General question - Once we have an agreement on how to proceed - the design - can I proceed to implementing it in the metrics? Or do you want @jack-berg to do it? How do not step on each others tows, also for traces.
I like where this is heading! Here are steps I see needed to proceed:
- Let's land one signal first for easy of review. Spans seem simplest because they avoid extra layers of hierarchy that metrics have. @laurit if you're up for it, can you open a new PR with the scope reduced to spans? If not, I'm happy to help.
- Let's refactor the existing marshaler tests to be parameterized, such that we can confirm that we have like for like behavior with the low allocation version of the marshalers. For spans, this would mean TraceRequestMarshalerTest
- To limit scope, let's not wire things up into the exporters yet. Can do that in a followup.
General question - Once we have an agreement on how to proceed - the design - can I proceed to implementing it in the metrics? Or do you want @jack-berg to do it? How do not step on each others tows, also for traces.

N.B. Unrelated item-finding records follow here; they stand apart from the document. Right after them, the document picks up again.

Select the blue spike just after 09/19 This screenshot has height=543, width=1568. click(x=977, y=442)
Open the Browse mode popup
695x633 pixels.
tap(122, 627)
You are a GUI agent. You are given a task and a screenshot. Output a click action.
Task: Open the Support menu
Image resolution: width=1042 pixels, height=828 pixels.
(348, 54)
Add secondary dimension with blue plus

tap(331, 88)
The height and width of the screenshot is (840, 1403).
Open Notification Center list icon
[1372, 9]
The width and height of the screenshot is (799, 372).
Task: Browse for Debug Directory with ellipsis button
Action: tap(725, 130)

@asafm I know your ability to work on this has changed, but I think we work together to land a PR establishing the patterns. After, can work on the other signals in parallel. Can also work on wiring this into the collectors and configuration in parallel after the first signal is landed.
@laurit let me know how you want to proceed. Happy to run with any of this or let you adjust scope to land the first PR, depending on your availability.
if you're up for it, can you open a new PR with the scope reduced to spans? If not, I'm happy to help.
I'll start working on it tomorrow.
FYI @laurit - I'm ready to review this whenever you give me the heads up. I still see it has draft status and with a bunch of the metrics changes, which I think we should hold off on to make the review more manageable, so holding off unless until I hear otherwise.
This has been superseded by other PRs.